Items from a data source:
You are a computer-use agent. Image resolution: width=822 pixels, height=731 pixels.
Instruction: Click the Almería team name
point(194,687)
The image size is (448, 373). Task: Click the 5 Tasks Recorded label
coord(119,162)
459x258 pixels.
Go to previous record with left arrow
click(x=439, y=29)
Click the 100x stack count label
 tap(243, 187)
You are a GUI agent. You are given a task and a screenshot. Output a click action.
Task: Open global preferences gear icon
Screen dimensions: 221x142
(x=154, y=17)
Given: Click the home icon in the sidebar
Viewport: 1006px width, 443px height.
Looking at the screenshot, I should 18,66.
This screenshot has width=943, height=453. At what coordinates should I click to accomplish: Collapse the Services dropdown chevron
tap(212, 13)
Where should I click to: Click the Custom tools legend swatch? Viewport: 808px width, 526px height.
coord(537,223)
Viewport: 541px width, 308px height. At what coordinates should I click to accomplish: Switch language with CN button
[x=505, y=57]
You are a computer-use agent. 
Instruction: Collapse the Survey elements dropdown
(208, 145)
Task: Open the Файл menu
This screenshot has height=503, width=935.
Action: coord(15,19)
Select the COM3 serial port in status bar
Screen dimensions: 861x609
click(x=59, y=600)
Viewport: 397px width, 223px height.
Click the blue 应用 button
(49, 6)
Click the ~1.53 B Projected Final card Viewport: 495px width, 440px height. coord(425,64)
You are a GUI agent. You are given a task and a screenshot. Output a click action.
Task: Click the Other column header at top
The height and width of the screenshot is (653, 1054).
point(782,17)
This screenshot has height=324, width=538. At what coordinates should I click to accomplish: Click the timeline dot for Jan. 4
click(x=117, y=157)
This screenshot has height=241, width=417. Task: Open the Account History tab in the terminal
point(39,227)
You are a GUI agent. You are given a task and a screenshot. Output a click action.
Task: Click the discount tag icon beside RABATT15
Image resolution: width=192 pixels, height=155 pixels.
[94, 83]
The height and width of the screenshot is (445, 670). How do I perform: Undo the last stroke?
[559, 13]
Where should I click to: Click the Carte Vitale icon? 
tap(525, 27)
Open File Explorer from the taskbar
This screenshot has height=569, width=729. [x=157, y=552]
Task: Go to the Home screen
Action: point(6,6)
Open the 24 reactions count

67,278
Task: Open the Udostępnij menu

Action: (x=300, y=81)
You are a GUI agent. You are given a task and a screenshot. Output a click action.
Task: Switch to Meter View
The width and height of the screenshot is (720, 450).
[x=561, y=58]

Task to complete: An exact copy of all the entries above is what is needed.

Written response:
You are a computer-use agent. Image resolution: width=822 pixels, height=731 pixels.
Instruction: Click the Almería team name
point(194,687)
The image size is (448, 373). Task: Click the 5 Tasks Recorded label
coord(119,162)
459x258 pixels.
Go to previous record with left arrow
click(x=439, y=29)
Click the 100x stack count label
 tap(243, 187)
You are a GUI agent. You are given a task and a screenshot. Output a click action.
Task: Open global preferences gear icon
Screen dimensions: 221x142
(x=154, y=17)
Given: Click the home icon in the sidebar
Viewport: 1006px width, 443px height.
Looking at the screenshot, I should 18,66.
This screenshot has width=943, height=453. At what coordinates should I click to accomplish: Collapse the Services dropdown chevron
tap(212, 13)
Where should I click to: Click the Custom tools legend swatch? Viewport: 808px width, 526px height.
coord(537,223)
Viewport: 541px width, 308px height. At what coordinates should I click to accomplish: Switch language with CN button
[x=505, y=57]
You are a computer-use agent. 
Instruction: Collapse the Survey elements dropdown
(208, 145)
Task: Open the Файл menu
This screenshot has height=503, width=935.
Action: coord(15,19)
Select the COM3 serial port in status bar
Screen dimensions: 861x609
click(x=59, y=600)
Viewport: 397px width, 223px height.
Click the blue 应用 button
(49, 6)
Click the ~1.53 B Projected Final card Viewport: 495px width, 440px height. coord(425,64)
You are a GUI agent. You are given a task and a screenshot. Output a click action.
Task: Click the Other column header at top
The height and width of the screenshot is (653, 1054).
point(782,17)
This screenshot has height=324, width=538. At what coordinates should I click to accomplish: Click the timeline dot for Jan. 4
click(x=117, y=157)
This screenshot has height=241, width=417. Task: Open the Account History tab in the terminal
point(39,227)
You are a GUI agent. You are given a task and a screenshot. Output a click action.
Task: Click the discount tag icon beside RABATT15
Image resolution: width=192 pixels, height=155 pixels.
[94, 83]
The height and width of the screenshot is (445, 670). How do I perform: Undo the last stroke?
[559, 13]
Where should I click to: Click the Carte Vitale icon? 
tap(525, 27)
Open File Explorer from the taskbar
This screenshot has height=569, width=729. [x=157, y=552]
Task: Go to the Home screen
Action: point(6,6)
Open the 24 reactions count

67,278
Task: Open the Udostępnij menu

Action: (x=300, y=81)
You are a GUI agent. You are given a task and a screenshot. Output a click action.
Task: Switch to Meter View
The width and height of the screenshot is (720, 450).
[x=561, y=58]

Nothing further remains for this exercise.